23 December 2012


I remember so very well the birth of Adele.  It is not surprising, I suppose, that the closer to the present time I write, the clearer memories become; nevertheless, a major reason I remember more about Adele's birth is because of the involvement of Johnny, Helen, and Eddie - and particularly of Helen.

When Helen was born, Sue was in Palau.  When Eddie was born - well, I don't know where Johnny and Helen were.  It is possible that someone - possibly Ken Atkinson - stayed at the house to take care of them. But when Adele was born, although, it is true, the three other children stayed at home, possibly, again, with Ken, or with George Smith, they were very much involved in the few days afterwards when I would go to visit her in hospital.

The most moving memory I have from that time was in relation to Helen.  Sue was in hospital, in labour.  Dr Andres (Filipino doctor) was her doctor.  I put the children to bed and prepared to go down to the hospital. I kissed Helen good-night, and she asked me, whether the new baby would be a girl.  I said that I didn't know, of course, but that whatever the baby was would be just right, because the new baby would be God's gift to us.  Helen - just five (Adele was born 14 September, 1982) - said, "All right.  But God could give us a girl if He wanted, couldn't He?"  "Yes, darling, He could."  It was one of the most wonderful moments of my life, next morning, when I was able to tell Helen that, yes, God had give her a sister.  The four of us - me, Johnny, Helen (we three walking), and Eddie (in a push-chair) went down to the hospital together, Helen singing "we are going to the hospital."

Adele was to be our last child.  Even at the time I was beginning to see, very dimly, the goodness of having children.  I had accepted, early on, without thinking, the 'normal' view that children are a burden; that contraceptives are there to help prevent that burden's becoming too heavy; that four children is a large family.  By the time Adele was born I was very much changed.  I do not say that I consciously hoped we would have more children.  I was not so aware of any but the 'normal' view.  I do just know that, even then, I would have been glad if we had had more.  We did not.

Johnny had been born in Auckland, and, of course, baptised in the Reformed Church of Avondale.  I had actually forgotten that Helen, like Eddie, was baptised in Guam.  In Helen's case, we had waited over a year.  Eddie was born in March, 1980, and we went to Guam in June.

But Adele was born 14 September, 1982 - shortly after our furlough, and long before our next.

I talked with the Harold (can't remember his last name), junior pastor at the Yap Evangelical Church.  Would he baptise Adele?

Harold was upset.  He said that, officially, the Yap Evangelical Church probably did not have a position on infant baptism; he himself was Lutheran, and would gladly baptise her; but Heinz, the senior pastor, would definitely not be happy if he did.

I wrote to the elders of the Avondale Reformed Church, where, officially, at least, her membership still lay.  I was deeply touched by the response.

They sent me a letter, signed by all of them, with their encouragement for the performance of the Sacrament. They sent the rite to be followed, from the Reformed Psalter Hymnal.  On Friday the 20th May, 1983, with Father Paul Horgan SJ and our friend George Smith as witnesses, I baptised her in the Name of the Father, and of the Son, and of the Holy Spirit.

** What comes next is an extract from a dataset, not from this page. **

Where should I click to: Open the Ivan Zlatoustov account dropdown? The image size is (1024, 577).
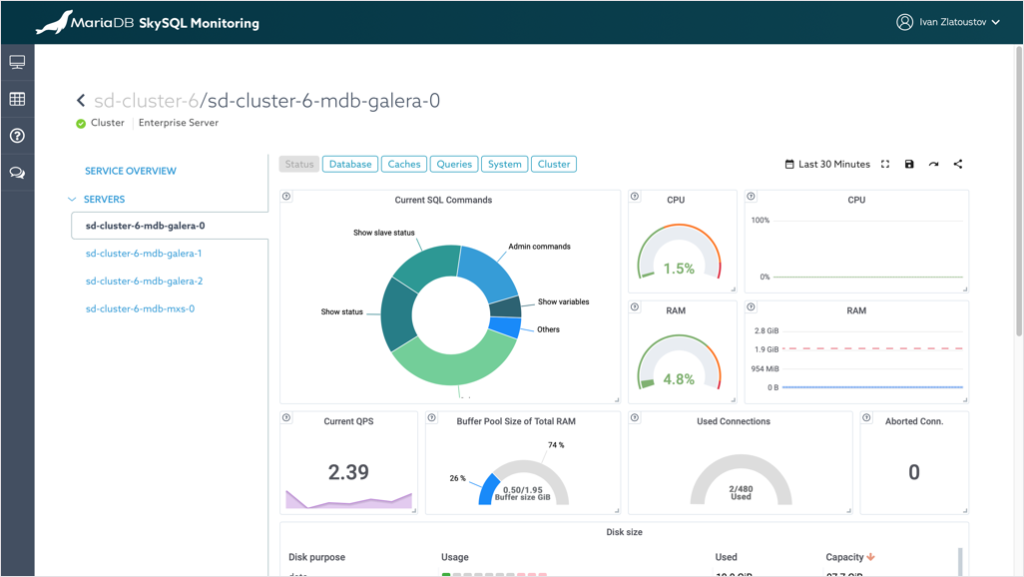click(x=948, y=20)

It cannot have escaped me at the time - it certainly does not now - that it was strange that I did not ask Father Horgan to baptise Adele.  I can only say that the idea was unthinkable to me then.  I was, by this time, deeply committed to Jim Jordan's writings.  Only two years later (as I recall) I was to receive a letter from Jim that, had I had it at this time, might well have led me to ask Father Horgan to perform the Sacrament.  That was to come.  Nonetheless, Adele was baptised - and it is God Himself Who bestows grace in baptism.  It is not dependent on the minister himself.

This was in May.  About this time, my friend Ross Jackson had quit his job teaching at Pukekohe High School, and was working as a programmer in a small company called Interactive Applications Ltd, started only two years before.  In September, 1983, an event took place that was 'high-tech' for Yap: I telephoned Ross.